Pancreatic Tumor Biopsy
Your physical exam, blood or lab tests, and imaging studies may suggest you have pancreatic cancer. If so, we may do a biopsy to confirm the diagnosis.
A biopsy is a procedure to take a tissue sample from the pancreas. Most biopsies are done during an endoscopic ultrasound (EUS) or endoscopic retrograde cholangiopancreatography (ERCP).
Your doctor may recommend another test to get samples. They put a thin needle into the abdomen. They remove a small amount of tissue and fluid from the pancreas, or from wherever the cancer has spread. You will have anesthesia (medication to make you sleep) before this procedure.
MSK’s pancreatic biopsy process and what to expect
A doctor called a pathologist will examine the tissue sample under a microscope. They will tell the type of tumor and whether it’s benign (not cancer) or malignant (cancer).
Each type of tumor does not respond the same way to a treatment. When we know the tumor type, we can target it with the treatments that work best on that type.
MSK pathologists are experts in diagnosing pancreatic cancer. Because of their expertise, they’re often asked to review biopsy tissue from labs other than MSK.
MSK uses very precise imaging methods to guide biopsy procedures. This lets us examine cysts and tumors in areas of the body that were impossible to reach safely before.
Pancreatic cancer and tumor genetic testing
It’s important to get information about the genetic changes (mutations or variants) in the pancreatic tumor. Tumor genetic profiling tests show whether cancer is caused by genetic changes. We can choose drugs that target the molecular changes in a tumor. The first step is to learn which gene mutations the tumor has.
MSK offers next-generation DNA sequencing tests:
- MSK-IMPACT® looks for mutations in tumor cells that are linked to cancer. This information helps us choose the right treatment. MSK-IMPACT® also does germline testing for inherited cancers.

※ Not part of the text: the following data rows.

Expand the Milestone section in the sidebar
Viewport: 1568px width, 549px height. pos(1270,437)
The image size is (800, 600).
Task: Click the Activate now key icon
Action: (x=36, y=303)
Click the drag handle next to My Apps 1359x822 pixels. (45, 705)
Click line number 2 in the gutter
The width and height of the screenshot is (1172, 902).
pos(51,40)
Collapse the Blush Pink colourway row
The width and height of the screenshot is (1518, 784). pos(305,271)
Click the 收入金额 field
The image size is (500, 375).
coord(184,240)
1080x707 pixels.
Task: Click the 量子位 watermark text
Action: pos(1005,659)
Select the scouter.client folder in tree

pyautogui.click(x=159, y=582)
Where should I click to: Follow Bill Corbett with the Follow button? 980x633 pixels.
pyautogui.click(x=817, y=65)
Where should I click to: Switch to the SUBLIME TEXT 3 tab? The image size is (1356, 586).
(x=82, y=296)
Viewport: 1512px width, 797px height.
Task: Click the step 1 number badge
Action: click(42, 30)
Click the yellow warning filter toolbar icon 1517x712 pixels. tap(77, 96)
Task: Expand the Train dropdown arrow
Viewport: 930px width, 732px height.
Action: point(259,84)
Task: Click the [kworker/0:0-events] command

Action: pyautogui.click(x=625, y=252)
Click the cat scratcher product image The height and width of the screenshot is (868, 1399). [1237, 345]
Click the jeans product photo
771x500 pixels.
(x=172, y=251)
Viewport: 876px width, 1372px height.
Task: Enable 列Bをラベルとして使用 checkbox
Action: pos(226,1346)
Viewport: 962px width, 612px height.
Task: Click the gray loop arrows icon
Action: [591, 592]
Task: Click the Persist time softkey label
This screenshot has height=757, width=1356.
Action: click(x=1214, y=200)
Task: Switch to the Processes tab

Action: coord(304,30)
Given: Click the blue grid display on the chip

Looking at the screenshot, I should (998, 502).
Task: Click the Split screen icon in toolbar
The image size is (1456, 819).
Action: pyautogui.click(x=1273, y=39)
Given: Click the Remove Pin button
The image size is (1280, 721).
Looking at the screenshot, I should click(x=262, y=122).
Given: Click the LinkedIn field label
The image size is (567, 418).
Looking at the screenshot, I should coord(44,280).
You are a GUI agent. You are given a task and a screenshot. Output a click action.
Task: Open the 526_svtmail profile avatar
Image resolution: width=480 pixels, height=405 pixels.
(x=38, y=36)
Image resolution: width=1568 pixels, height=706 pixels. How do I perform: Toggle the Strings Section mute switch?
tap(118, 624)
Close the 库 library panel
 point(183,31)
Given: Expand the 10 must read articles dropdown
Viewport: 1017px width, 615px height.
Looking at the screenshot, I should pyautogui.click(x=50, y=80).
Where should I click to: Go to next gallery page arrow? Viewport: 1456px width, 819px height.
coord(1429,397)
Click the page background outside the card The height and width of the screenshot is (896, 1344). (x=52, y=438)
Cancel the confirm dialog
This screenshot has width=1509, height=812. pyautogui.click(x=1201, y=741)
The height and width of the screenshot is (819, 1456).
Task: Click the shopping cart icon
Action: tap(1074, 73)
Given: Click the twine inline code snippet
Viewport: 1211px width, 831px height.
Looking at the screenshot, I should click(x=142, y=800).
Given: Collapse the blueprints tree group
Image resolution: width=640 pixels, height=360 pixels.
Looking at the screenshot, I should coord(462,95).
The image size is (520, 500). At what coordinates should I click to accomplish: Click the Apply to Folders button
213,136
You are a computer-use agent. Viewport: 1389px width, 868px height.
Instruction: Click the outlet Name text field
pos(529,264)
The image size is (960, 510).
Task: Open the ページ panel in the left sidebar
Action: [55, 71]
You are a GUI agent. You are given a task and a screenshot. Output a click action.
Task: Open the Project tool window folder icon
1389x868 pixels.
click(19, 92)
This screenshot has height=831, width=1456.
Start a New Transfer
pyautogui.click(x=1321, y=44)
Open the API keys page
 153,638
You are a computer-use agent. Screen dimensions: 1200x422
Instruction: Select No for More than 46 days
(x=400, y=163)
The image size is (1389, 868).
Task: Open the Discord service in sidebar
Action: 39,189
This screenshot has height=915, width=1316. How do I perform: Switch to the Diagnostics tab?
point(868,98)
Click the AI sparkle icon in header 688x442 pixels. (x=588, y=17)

- MSK-ACCESS® looks for tumor mutations through a blood test. MSK-ACCESS® is often used when it’s hard to do a tumor biopsy or if waiting for a biopsy delays treatment.
MSK created a genetic test MSK-IMPACT®. This next-generation DNA sequencing test looks for mutations in tumor cells. We use this genomic profiling for pancreatic cancer.
This test can find mutations and other important changes in the genes that are found in both rare and common cancers. Using just a small tissue sample, this advanced sequencing test looks for genetic changes in 505 genes. These changes could be causing the cancer cells to grow.
Liquid biopsy for pancreatic cancer
MSK developed a liquid biopsy test called MSK-ACCESS®. Most liquid biopsies look for only a few mutations linked to 1 type of cancer. MSK-ACCESS® is very different because it can be used for any kind of advanced cancer.
When cancer cells die, they break apart and release their DNA into the blood. This is called cell-free (cf) tumor DNA. Using a blood sample, the liquid biopsy test looks for this DNA to find common cancer mutations.
It can find small amounts of cell-free (cf) tumor DNA in the blood. It looks for mutations in 129 genes that are known to cause cancer.
Liquid biopsies are one of the methods used to support targeted therapy.
Germline testing for inherited (genetic) cancers
Next-generation sequencing tests offered at most other hospitals only test tissue from your tumor. MSK-IMPACT® goes an extra step. It also analyzes some of your normal tissue, usually through a blood sample.
There’s a reason that MSK studies this normal tissue, too. We can tell whether you were born with the mutations, or if the mutations happened during your lifetime.
Somatic mutations happen during your lifetime and are present in the tumor but not in normal cells.
Mutations in the genes you were born with (inherited) are called germline mutations. These inherited mutations are more likely to respond to certain treatments.